L’établissement bancaire justifie également de la consultation du FICP (Fichier national des incidents de remboursement des crédits aux particuliers), la fiche d''informations précontractuelles (FIPEN), la fiche de dialogue avec les revenus et charges, le tableau d’amortissement, autant de pièces corroborant la qualité d’emprunteur Monsieur [A] [K] et Madame [B] [H] épouse [K].
La demande de production du fichier de preuve sera donc déclarée sans objet et rejetée.
Sur la demande subsidiaire en paiement.
L’absence de production aux débats du fichier de preuve de signatures électroniques ne permet pas d’appliquer les dispositions L 311-1 et suivants du code de la consommation et notamment la résiliation par déchéance du terme.
La demande à titre subsidiaire de condamnation au paiement de la somme de 23.289,63 € à titre principal doit s’interpréter en une demande de résiliation et de condamnation des emprunteurs au paiement de dommages et intérêts.

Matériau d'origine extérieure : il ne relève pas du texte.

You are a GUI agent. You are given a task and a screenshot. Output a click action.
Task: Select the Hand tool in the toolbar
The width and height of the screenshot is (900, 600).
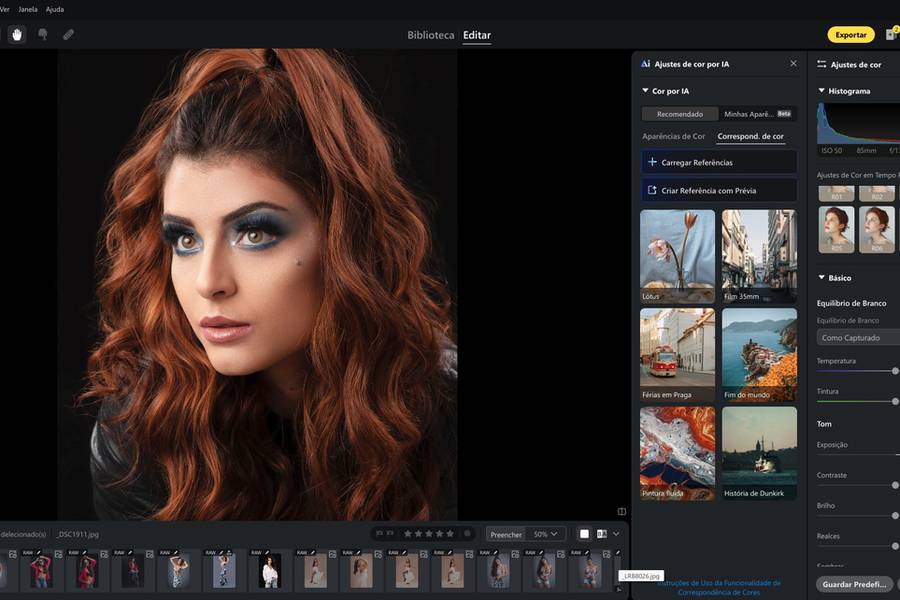coord(16,34)
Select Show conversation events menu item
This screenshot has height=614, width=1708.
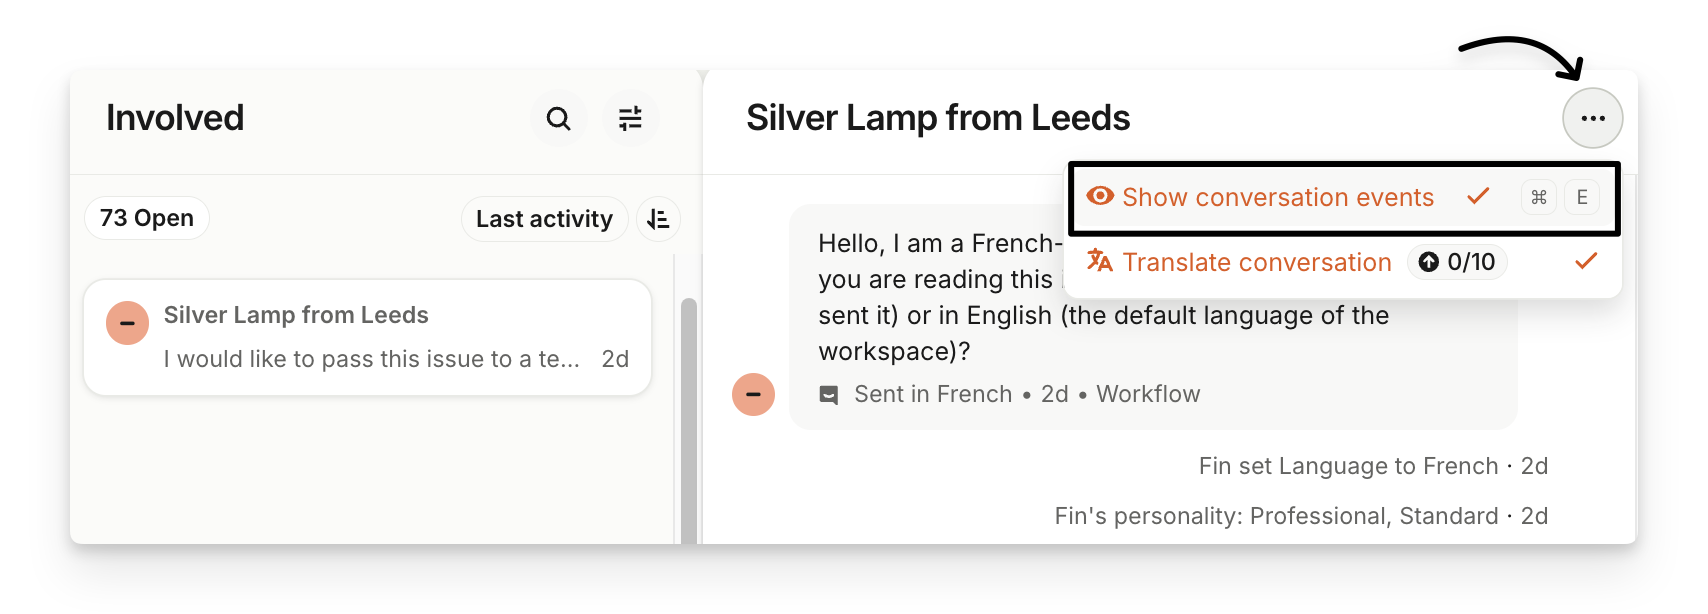click(1278, 197)
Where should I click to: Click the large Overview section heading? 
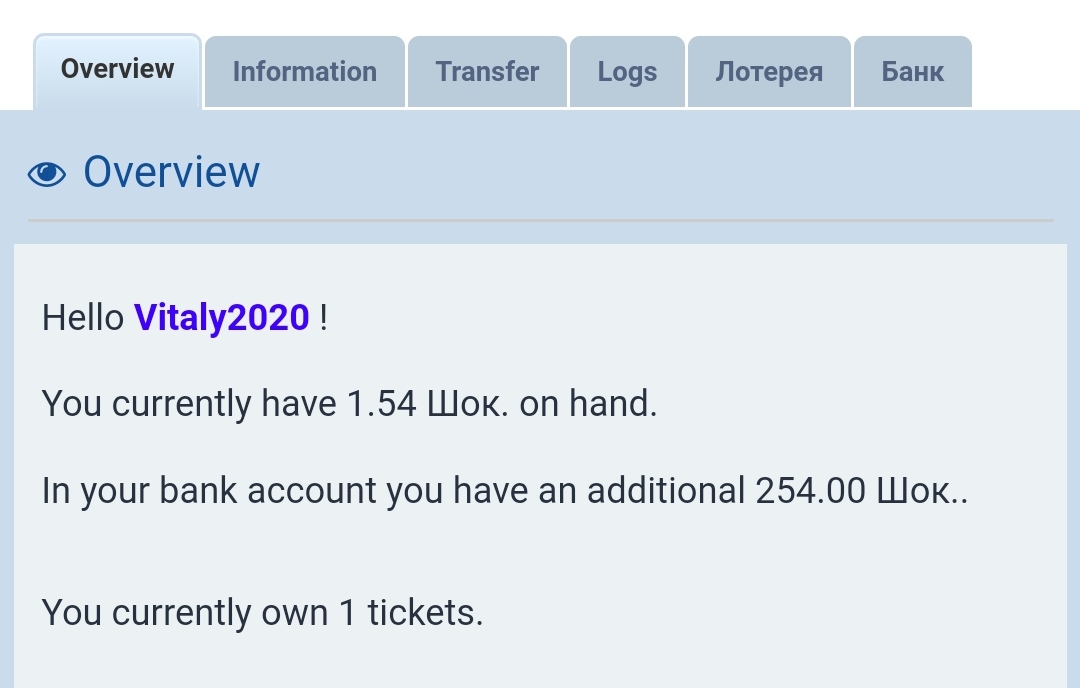tap(171, 172)
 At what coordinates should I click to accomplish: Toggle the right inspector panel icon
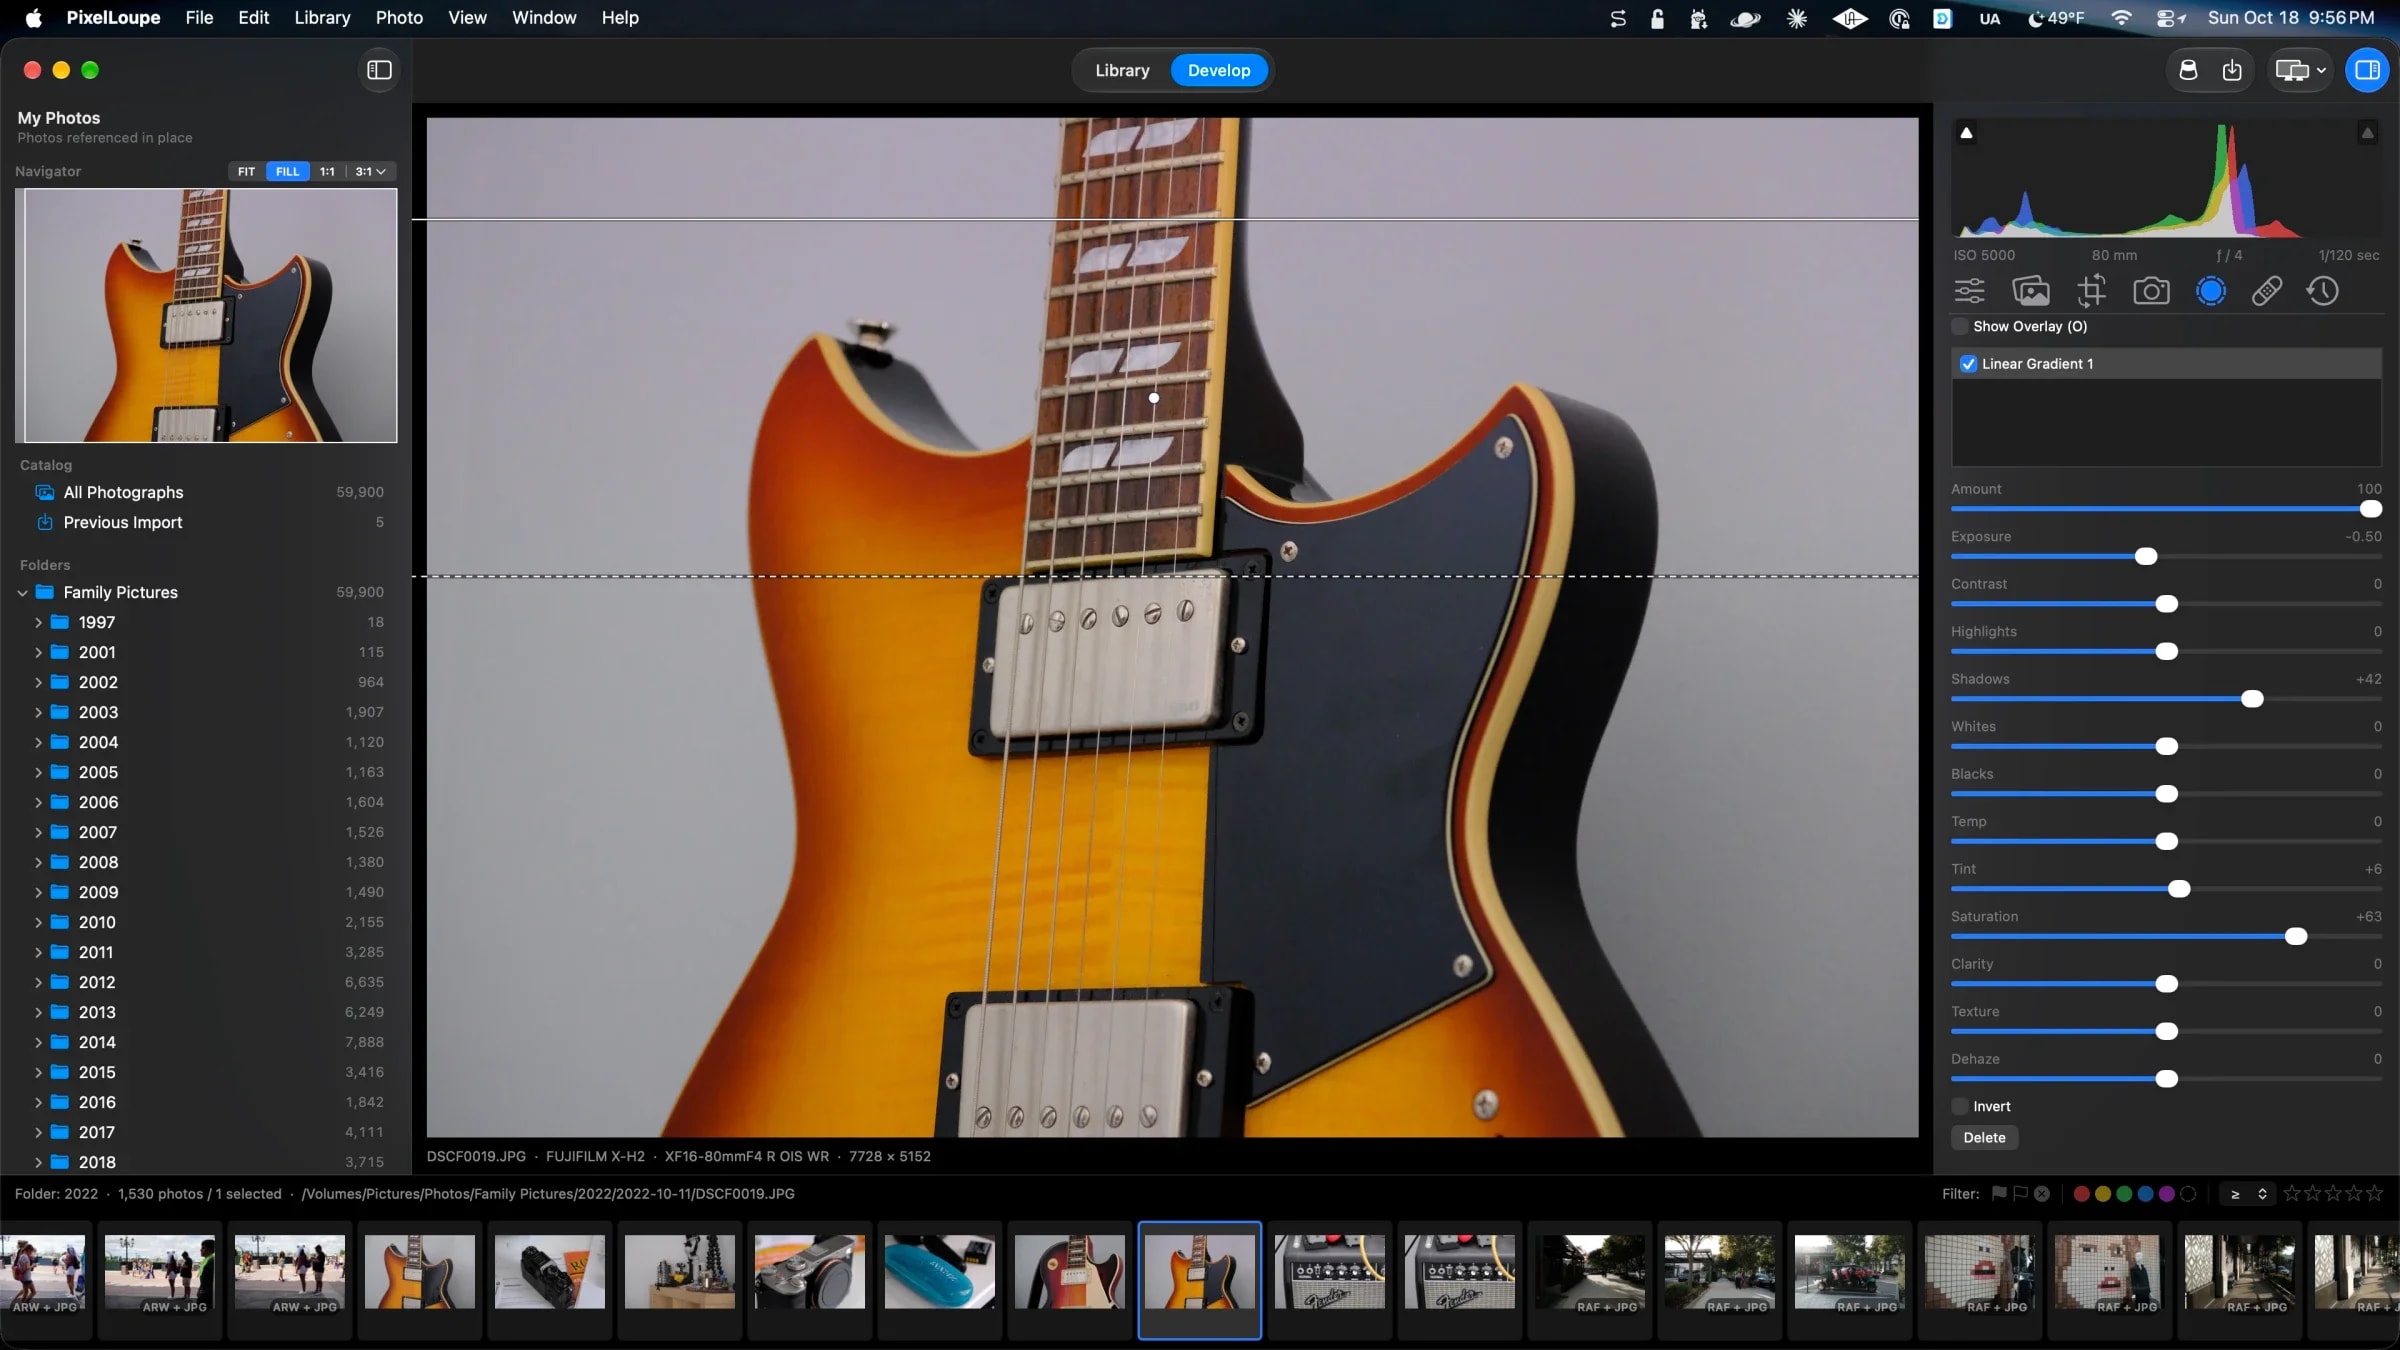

Aux termes de l’article 1224 du code civil : La résolution résulte soit de l’application d’une clause résolutoire soit, en cas d’inexécution suffisamment grave, d’une notification du créancier au débiteur ou d’une décision de justice.
Aux termes de l’article 1129 du même code : La résolution met fin au contrat.
En l’espèce, Monsieur [A] [K] et Madame [B] [H] ont cessé le remboursement des échéances du prêt, qui constitue l’obligation essentielle de l’emprunteur. Cette inexécution est suffisamment grave pour justifier la résiliation du contrat.
Le contrat de prêt sera donc résilié aux torts exclusifs de Monsieur [A] [K] et Madame [B] [H]
La demande très subsidiaire sur le fondement des article 1302 et 1303 du code civil est donc sans objet.
En conséquence de cette résiliation, la société FRANFINANCE est en droit d’obtenir du fait de la défaillance de Monsieur [A] [K] et Madame [B] [H] épouse [K] à titre de dommages et intérêts le paiement de la somme de 21.113,63 euros qui correspond aux mensualités impayées et capital restant dû, avec intérêts à compter de l’assignation du 28 octobre 2025 au taux contractuel de 4,50 % sur la somme de 19.407,36 euros, capital restant dû et au taux légal pour le surplus.
La société FRANFINANCE sera déboutée du surplus de ses demandes au titre du prêt.
Sur les autres demandes.
Il conviendra de condamner in solidum Monsieur [A] [K] et Madame [B] [H] épouse [K] à payer la somme de 500 euros au titre des dispositions de l’article 700 du code de procédure civile ainsi qu’aux dépens.
Il sera rappelé que l’exécution provisoire est de droit.
PAR CES MOTIFS :
Le juge des contentieux de la protection du tribunal de proximité de PONTOISE, statuant par jugement réputé contradictoire mis à disposition au greffe et en premier ressort.
Rejette la demande de communication du fichier de preuve de signatures électroniques.
Condamne solidairement Monsieur [A] [K] et Madame [B] [H] épouse [K] à payer à la société FRANFINANCE les sommes suivantes.
— 21.113,63 euros avec intérêts à compter de l’assignation du 28 octobre 2025 au taux contractuel de 4,50 % sur la somme de 19.407,36 euros et au taux légal pour le surplus
— 500 euros au titre de l’article 700 du code de procédure civile
Déboute du surplus des demandes.
Rappelle que l’exécution provisoire est de droit.
Condamne in solidum Monsieur [A] [K] et Madame [B] [H] épouse [K] aux dépens.